The police have taken several steps to ensure peace in the city, which witnessed a series of crimes against women last year, he said while presenting the annual report of the 60,000-strong force.
"We have done an excellent job in controlling crime in the city," he said.
Ironically, in 2003 Delhi witnessed 446 rape and 475 molestation cases, which represent an increase. There were 422 rapes in 2002, 404 in 2001, 458 in 2000, 408 in 1999 and 441 in 1998.
The most gruesome was the rape of a nurse in Shanti Mukund private hospital in east Delhi by an employee on September 6. The woman lost one eye during the incident as the rapist thrust his fingers into it, almost gouging it out.
On October 6 presidential bodyguards raped a student of the prestigious Jesus and Mary College.
Just eight days later a Swiss diplomat was abducted from the Siri Fort Auditorium during an international film festival and raped. The accused are still absconding.
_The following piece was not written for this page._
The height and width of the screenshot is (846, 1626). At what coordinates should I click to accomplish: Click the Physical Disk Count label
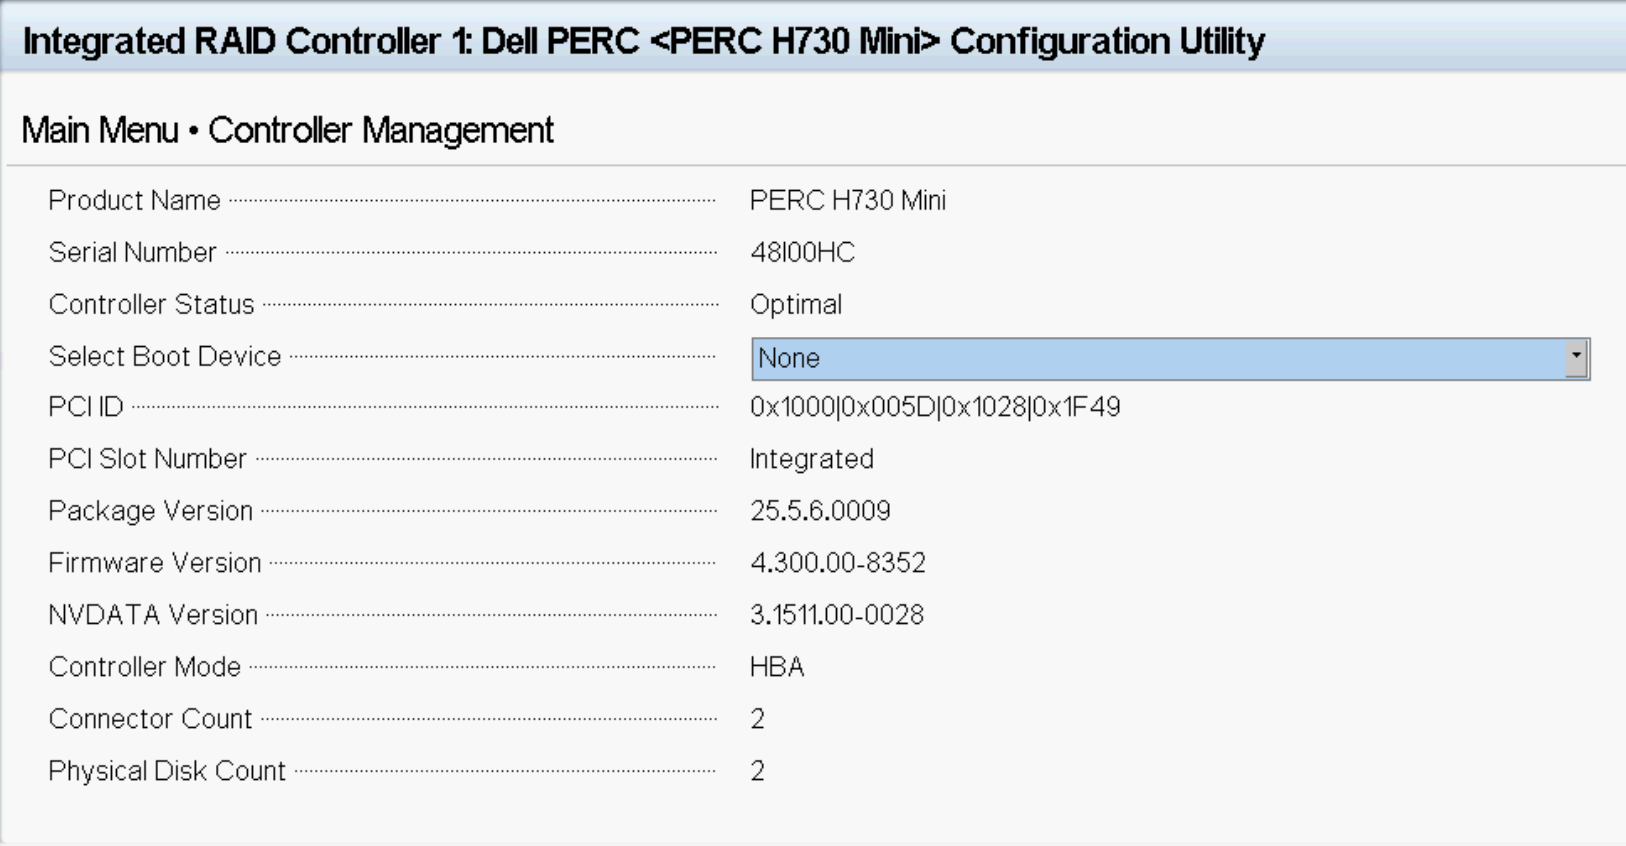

These incidents forced Deputy Prime Minister Lal Kishenchand Advani to call for death penalty for rapists.
But Gupta had his own argument.
The rapes committed by strangers have decreased from 11.91 per cent in 2002 to 6.01 per cent in 2003. In other words, the Delhi police have been successful in controlling such cases, according to him.
"In most of the cases, rapists were known to the victims. They were close relatives. Here, the police cannot do much to prevent the crime," Gupta told rediff.com
"Also, more and more people are now reporting rape cases to the police."
According to the police, close relatives committed 46 rapes in Delhi last year. Eleven fathers, two grandfathers, 14 brothers-in-law, eight uncles, four cousins, three stepfathers, one father-in-law and three ex-husbands were the accused.
Twenty women were raped by friends and lovers, while in 209 cases neighbours were the accused.
In the diplomat's case, Gupta said a Special Investigation Team of 20 officers has been formed. "We are confident of solving the case. Every crime needs a different kind of treatment depending upon its complexities. We should get some time to do our job," said Gupta.
"On our request, three special courts with female judges as presiding officers were constituted by the Hon'ble High Court and are assisted by three female prosecutors to try fresh cases of rape since April 1, 2003," he said. "Several preventive measures have also been taken."
There was also a decrease in dowry deaths from 136 in 2002 to 127 last year, he said.
During last year's press conference, Gupta had said Delhi was the safest place for women. Women groups and rights activists had panned him for saying this.